Cleveland

In 1809, George Peake became the first African American settler to arrive in Cleveland. Cleveland’s African American community continued to grow slowly within the next few decades and by 1860 there nearly 800 blacks living in the city. In comparison to other urban areas, Cleveland’s Black population remained small accounting for less than two percent of the Cleveland population in 1860. The passage of a series of laws known as “Black Laws” beginning in 1803 slowed Black migration to Ohio. These laws required any black person entering the state to post bond for $500 and carry documentation of their free status. Despite the fact that slavery was outlawed in the state, the freedom of Black Ohioans was severely limited throughout the nineteenth century. By the late 1840s and early 1850s, most of Cleveland’s African American population lived on the east side. However unlike other urban areas, Cleveland’s east side included a mix of both black and white families living within relatively close quarters. This pattern of settlement makes this city unique because unlike cities such as Boston African Americans in Cleveland lived spread out throughout the city until the 1870s. By the 1870s and 1880s, African Americans in Cleveland faced increasing discrimination moving to increasingly segregated areas of town.  

In comparison to other cities in Ohio, African Americans living in Cleveland experienced a wider range of social and economic opportunities. For instance, by the late 1840s, Cleveland’s public schools were integrated. In terms of employment, an estimated one third of Black residents in Cleveland worked as skilled workers. Some members of the African American community operated successful business ventures and acquired substantial wealth. Black entrepreneurs in Cleveland were involved in a wide range of businesses owning real estate companies, hotels, stores, restaurants and other businesses. For instance, in the late nineteenth century, George Myers operated a successful barbershop in the Hollenden Hotel in downtown Cleveland.

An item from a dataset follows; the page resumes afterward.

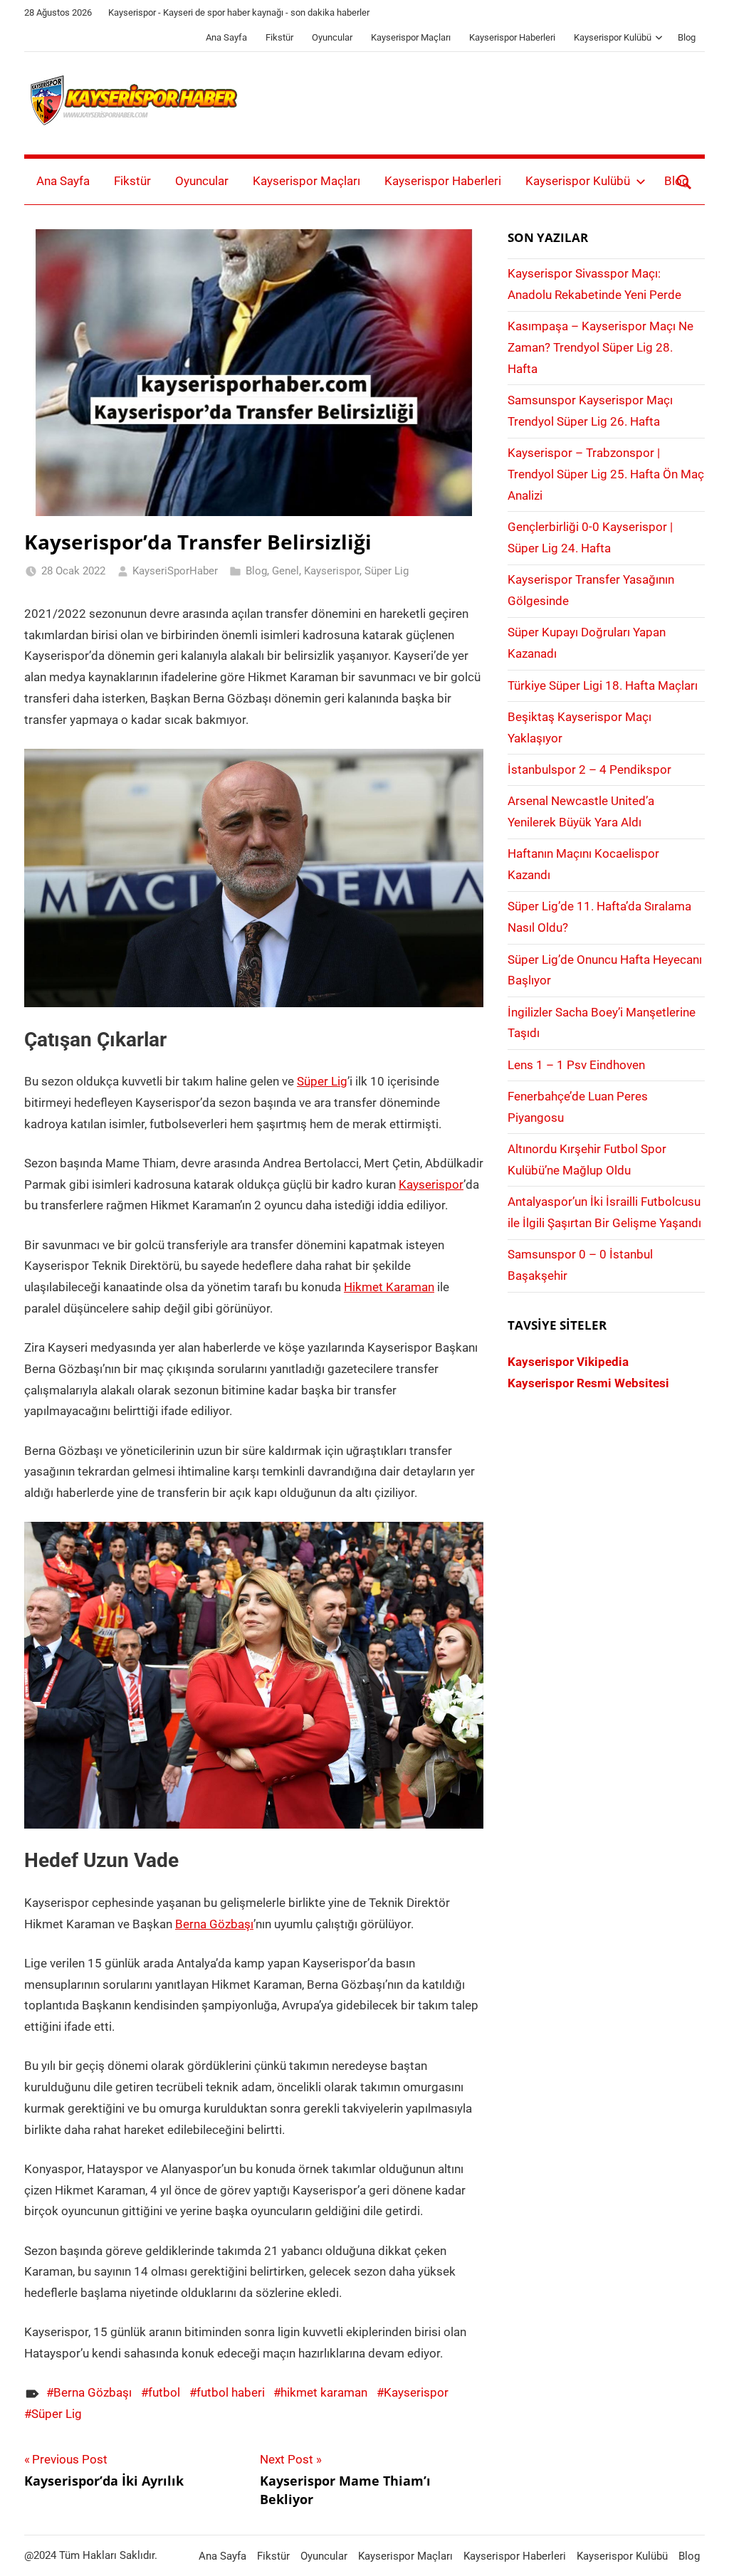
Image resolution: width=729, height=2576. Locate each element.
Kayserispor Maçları (411, 37)
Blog (687, 37)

Cleveland also served as a center for abolitionist activity before the Civil War as African American leaders fought for integration and participated in national political debates. In 1883, the city’s first African American newspaper, The Cleveland Gazette, was established. Black churches in Cleveland emerged more slowly than in other urban areas. It was not until 1830 when St. John’s African Methodist Episcopal Church was established. Thirty-four years later, the establishment of Mt. Zion Congregational Church marked the second Black church in the city.

Researched and written by Anna Lacy. Edited by Dr. P. Gabrielle Foreman.

Sources:

  • “African Americans,” in The Encyclopedia of Cleveland History, https://ech.case.edu/cgi/article.pl?id=AA.

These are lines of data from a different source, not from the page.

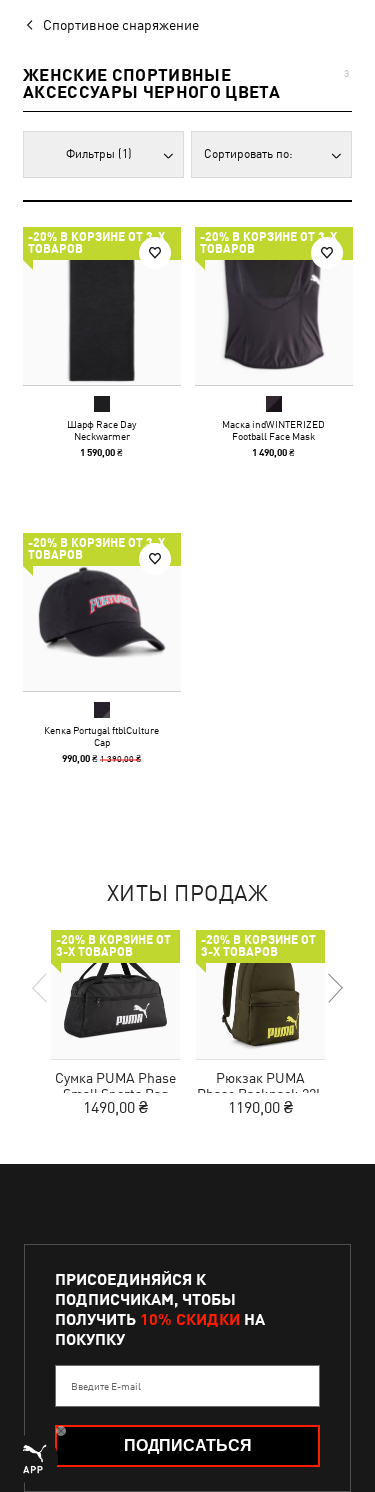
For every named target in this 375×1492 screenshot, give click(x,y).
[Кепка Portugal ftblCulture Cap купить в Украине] (102, 612)
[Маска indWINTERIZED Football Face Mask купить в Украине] (274, 306)
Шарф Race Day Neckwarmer (101, 430)
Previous (41, 988)
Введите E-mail (106, 1386)
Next (334, 988)
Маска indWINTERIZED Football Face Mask (273, 430)
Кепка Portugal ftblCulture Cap (101, 735)
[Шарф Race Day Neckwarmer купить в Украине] (102, 306)
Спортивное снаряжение (121, 25)
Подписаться (188, 1445)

  • Russell Howard Davis, Black Americans in Cleveland (1972)
  • Russell Howard Davis, Memorable Negroes in Cleveland’s Past (1969)
  • David Gerber, Black Ohio and the Color Line (Urbana: University of Illinois Press, 1976)
  • James Oliver Horton, In Hope of Liberty: Culture, Community, and Protest among Northern Free Blacks, 1700-1860 (New York: Oxford University Press, 1997)
  • Bessie House-Soremekun, Confronting the Odds: African American Entrepreneurship in Cleveland, Ohio (Kent: Kent State University Press, 2002)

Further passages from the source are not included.